About AdvestigoAdvestigo is a technology leader in the fast- growing digital asset management market. Using Theraography, a unique technology that analyses digital content to generate content-based “fingerprints,” Advestigo provides solutions to automatically monitor and identify multimedia content.

DI> See also Gracenote which has something similar. Gracenote is generally known as the company that owns CDDB, the service that many apps use to look up CD titles and track names.

P2P website publishing - the next revolution?

Tuesday, January 23rd, 2007

With P2P seeming to be gaining a bigger and bigger slice of attention, I keep wondering what the next P2P applictaion will be.

Like a lot of people I first came across P2P apps with file sharing like Napster and the like. Next i heard it spoken about in enterprise computing discussions, particularly in relation to a supply chain management product i was working on at the time (the guy who was talking about it then was John Ball), but back then I found it hard to grasp how P2P could be turned to anything more than the file sharing apps. How could a P2P platform be used for more than file sharing and actually be used to provide an enterprise computing platform for a set of business process applications? Now, I hear its called grid computing or various other names, Dion Hinchcliffe writes a lot on this subject.

So whats the next applictaion of P2P? Lots of news is out there about Joost (PKA The Venice Project), and its ‘effectively’ P2P TV. It was founded by Niklas Zennstrom and Janus Friis the founders of Kazaa and Skype.

So here’s the pattern… Niklas Zennstrom and Janus Friis develop Kazaa (P2P file sharing, not the fist but nonetheless successful). Next they stay in P2P, and develop Skype (P2P computer telephony, VoIP or Voice over IP). Now they remain in P2P again and develop Joost (effectively P2P TV). See the pattern, its like they sit there and say “right, thats done, now what else can we turn P2P to”.

I have a new one, or rather I think Izimi may have a new one…. P2P Web site publishing. Here it is: At the moment websites get hosted centrally, and then distributed time by time upon demand to browsers that request the site’s pages (content).

Now, i contend isn’t that just like old fashioned media broadcast? OK, its not quite broadcast, but its still server to peer; the content gets centrally gathered, then delivered point to point to the media’s consumer.

With Izimi you could self-publish a website right there on your own computer. When you use Izimi to self-publish the content stays on your machine (no uploading to a hosting company) but its available to any one anywhere on the internet with just their browser via a regular URL (no need for them to have any special client software as you would with most P2P apps). You can do this with Izimi now.

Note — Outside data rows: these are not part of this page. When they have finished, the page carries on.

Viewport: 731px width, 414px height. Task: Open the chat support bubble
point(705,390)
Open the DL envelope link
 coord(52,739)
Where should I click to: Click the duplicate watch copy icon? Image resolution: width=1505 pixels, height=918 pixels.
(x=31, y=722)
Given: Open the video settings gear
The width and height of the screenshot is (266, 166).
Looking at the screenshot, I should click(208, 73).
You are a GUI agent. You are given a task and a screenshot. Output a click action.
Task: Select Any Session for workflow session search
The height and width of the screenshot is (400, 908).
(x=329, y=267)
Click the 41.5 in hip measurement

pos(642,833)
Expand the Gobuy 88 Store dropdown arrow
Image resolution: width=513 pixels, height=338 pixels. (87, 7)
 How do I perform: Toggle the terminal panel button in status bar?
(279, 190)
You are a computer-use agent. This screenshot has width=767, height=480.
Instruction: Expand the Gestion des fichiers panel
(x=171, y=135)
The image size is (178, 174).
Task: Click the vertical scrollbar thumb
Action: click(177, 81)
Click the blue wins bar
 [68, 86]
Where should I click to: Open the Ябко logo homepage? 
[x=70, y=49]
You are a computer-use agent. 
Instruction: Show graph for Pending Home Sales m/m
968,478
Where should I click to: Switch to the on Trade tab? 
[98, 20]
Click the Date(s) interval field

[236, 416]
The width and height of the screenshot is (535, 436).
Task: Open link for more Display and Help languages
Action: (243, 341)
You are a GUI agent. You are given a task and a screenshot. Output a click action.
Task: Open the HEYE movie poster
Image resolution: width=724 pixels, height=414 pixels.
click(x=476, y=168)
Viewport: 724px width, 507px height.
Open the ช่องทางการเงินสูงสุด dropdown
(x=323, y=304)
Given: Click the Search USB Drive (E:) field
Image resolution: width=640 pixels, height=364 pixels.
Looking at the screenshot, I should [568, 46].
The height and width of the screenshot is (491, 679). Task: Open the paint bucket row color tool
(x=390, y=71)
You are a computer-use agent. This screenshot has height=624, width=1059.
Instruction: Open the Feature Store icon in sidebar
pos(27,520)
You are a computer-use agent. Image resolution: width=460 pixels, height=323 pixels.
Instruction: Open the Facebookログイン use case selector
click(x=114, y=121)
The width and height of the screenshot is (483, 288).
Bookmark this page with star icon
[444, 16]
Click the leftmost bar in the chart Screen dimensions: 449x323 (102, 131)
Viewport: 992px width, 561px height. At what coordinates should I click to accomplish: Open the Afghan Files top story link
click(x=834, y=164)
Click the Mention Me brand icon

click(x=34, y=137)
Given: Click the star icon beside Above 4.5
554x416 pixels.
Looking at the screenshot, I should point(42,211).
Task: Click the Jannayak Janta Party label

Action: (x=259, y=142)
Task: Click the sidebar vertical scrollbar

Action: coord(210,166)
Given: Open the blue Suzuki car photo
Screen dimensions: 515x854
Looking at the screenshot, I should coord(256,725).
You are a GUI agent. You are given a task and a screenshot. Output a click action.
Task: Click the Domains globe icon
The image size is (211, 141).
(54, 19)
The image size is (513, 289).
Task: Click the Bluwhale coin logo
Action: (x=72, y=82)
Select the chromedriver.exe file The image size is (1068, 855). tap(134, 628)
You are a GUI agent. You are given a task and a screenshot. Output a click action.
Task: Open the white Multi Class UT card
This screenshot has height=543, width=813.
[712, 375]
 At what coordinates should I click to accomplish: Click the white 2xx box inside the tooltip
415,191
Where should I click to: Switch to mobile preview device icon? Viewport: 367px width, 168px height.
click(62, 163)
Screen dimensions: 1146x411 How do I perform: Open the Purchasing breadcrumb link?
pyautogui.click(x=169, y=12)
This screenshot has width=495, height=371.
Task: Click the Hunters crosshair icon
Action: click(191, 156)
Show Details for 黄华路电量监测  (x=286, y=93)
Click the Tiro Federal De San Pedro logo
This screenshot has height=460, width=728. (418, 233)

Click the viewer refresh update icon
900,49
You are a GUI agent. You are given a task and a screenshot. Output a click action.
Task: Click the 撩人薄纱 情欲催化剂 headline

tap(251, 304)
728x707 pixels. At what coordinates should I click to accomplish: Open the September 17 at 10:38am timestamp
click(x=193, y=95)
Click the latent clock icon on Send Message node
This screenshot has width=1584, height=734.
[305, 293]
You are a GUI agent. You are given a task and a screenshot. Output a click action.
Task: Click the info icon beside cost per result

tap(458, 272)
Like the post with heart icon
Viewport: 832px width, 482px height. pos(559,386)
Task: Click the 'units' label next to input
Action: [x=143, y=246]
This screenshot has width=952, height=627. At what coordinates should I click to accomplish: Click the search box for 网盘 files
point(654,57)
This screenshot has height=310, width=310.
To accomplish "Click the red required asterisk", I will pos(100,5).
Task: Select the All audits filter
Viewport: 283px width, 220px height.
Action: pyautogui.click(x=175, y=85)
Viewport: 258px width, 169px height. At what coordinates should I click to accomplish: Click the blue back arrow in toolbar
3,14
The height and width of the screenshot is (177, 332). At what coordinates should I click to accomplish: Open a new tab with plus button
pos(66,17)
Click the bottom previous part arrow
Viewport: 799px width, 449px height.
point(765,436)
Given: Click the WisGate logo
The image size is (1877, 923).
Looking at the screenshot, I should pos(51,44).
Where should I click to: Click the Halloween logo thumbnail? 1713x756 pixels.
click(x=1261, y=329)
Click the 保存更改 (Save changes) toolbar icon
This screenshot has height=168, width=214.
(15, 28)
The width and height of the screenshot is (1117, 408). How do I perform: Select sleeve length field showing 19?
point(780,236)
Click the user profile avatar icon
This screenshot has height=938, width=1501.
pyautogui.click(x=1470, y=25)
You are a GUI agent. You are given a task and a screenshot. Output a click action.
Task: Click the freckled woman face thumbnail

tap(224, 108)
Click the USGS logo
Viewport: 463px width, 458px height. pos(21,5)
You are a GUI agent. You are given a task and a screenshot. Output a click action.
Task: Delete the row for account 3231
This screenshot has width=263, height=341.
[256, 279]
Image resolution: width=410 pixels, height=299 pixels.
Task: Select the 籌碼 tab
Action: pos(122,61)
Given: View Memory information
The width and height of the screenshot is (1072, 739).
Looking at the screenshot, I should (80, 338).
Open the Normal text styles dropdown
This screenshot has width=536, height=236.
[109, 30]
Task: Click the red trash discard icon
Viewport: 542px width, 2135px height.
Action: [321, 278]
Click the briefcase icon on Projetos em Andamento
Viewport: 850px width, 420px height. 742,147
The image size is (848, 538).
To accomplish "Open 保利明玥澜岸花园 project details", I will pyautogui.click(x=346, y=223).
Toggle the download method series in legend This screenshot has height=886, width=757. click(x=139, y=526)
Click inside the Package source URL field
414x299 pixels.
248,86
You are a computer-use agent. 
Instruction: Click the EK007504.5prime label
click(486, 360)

But what happens when you turn your machine off? Hosting companies are useful because they give you resilience and allow your website to stay available even when you turn your computer off. Well, if Izimi were to remove that ‘problem’, is it a real alternative for central hosting? Almost.

The other point is bandwidth. When I am self publishing with Izimi it is my bandwidth that is used to deliver content to people who request it. Well, way back when we started Izimi we already had the multipoint download capability (its pretty standard P2P technique to distribute content to various places to allow co-operative supply of content). In this way a person requesting my content could be serviced by a whole bunch of peers in the network each delivering a fraction of the whole website, and this all happens in the background. So, the question of bandwidth becomes a moot one. P2P has always been good at this, so its nothing new.

SO, whats the point of all this? Simple. Izimi just may prove to be the next revolutionary P2P application, and that is website hosting. Afterall, why use a hosting company when you can do it easily yourself with no negative impact?

Strictly speaking of course you’d have to call it something different to P2P. Afterall its not really P2P (peer to peer) its P2B (peer to browser), and that is a GREAT advantage. It truely means that your content/media/website is available to ANYONE ANYWHERE ON THE INTERNET - no need for them to first have downloaded your proprietory client. Imagine is you could use Skype, Kazaa, and Joost without any download. Just think how fast and far it would spread.